The root vent is switched back on and the heart filled, blows on the lungs, agitate the heart with the handle of an instrument. After deairing the heart is emptied, with the root vent still on. Bioglue is applied after drying with a small swab. Place right ventricular pacing wires. Bring it up above the sternum. Tuck the extra length under the sternum. Place single (or 2) drain below the incision, using a long Roberts. The other option is to come parasternally.

Fill the heart, suck on the green, head down, empty out, flow down, crossclamp off, flow back up, sucking on the root. Pace the heart. Check TOE for valve function and air bubbles.

Place extra purse-string around atrial cannula, and put it on a rubbershod, after removing the needles.

Fill the heart. Wean off bypass. Keep the root vent on. Agitate for deairing.

Remove cardioplegia cannula.

Clamp the venous line. Holding the atrial snugger with the left hand, remove the venous cannula and hand it to the scrub nurse. Snug the atrial purse-string. Once the protamine is given and there is no need for the atrial cannula, tie off the atrial sutures.

Remove the aortic cannula, place extra sutures over the cannulation site.

Haemostasis. Ensure J is dry, especially that mammary is not injured.
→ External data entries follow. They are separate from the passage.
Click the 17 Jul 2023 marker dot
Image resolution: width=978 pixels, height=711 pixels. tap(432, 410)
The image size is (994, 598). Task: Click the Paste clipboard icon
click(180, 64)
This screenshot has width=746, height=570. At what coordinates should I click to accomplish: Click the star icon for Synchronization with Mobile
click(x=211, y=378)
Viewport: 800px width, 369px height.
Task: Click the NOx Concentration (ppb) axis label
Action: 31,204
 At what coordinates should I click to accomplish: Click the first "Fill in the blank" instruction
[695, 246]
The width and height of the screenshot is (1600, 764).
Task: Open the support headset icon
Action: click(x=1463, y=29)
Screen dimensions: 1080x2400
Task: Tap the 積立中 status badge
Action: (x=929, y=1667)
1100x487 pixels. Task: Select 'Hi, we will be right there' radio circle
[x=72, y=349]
Place drains.

Pericardial closure with 3-0 or 4-0 prolene interrupted.

Sternal closure with the wire on the operator side more superior than the assistant side to push the J down.

Ensure drain is tied.

 

Post-op

Leave drains for 2 days.

Routine CXR to check for pneumothorax.

Hb > 90. MAP > 1mmhg*age

Keep well-filled, especially with LVH.

Warm wean and wake.

Usually very little bleeding. <400/24h if pericardium closed.

Sit out in chair before taking drains out.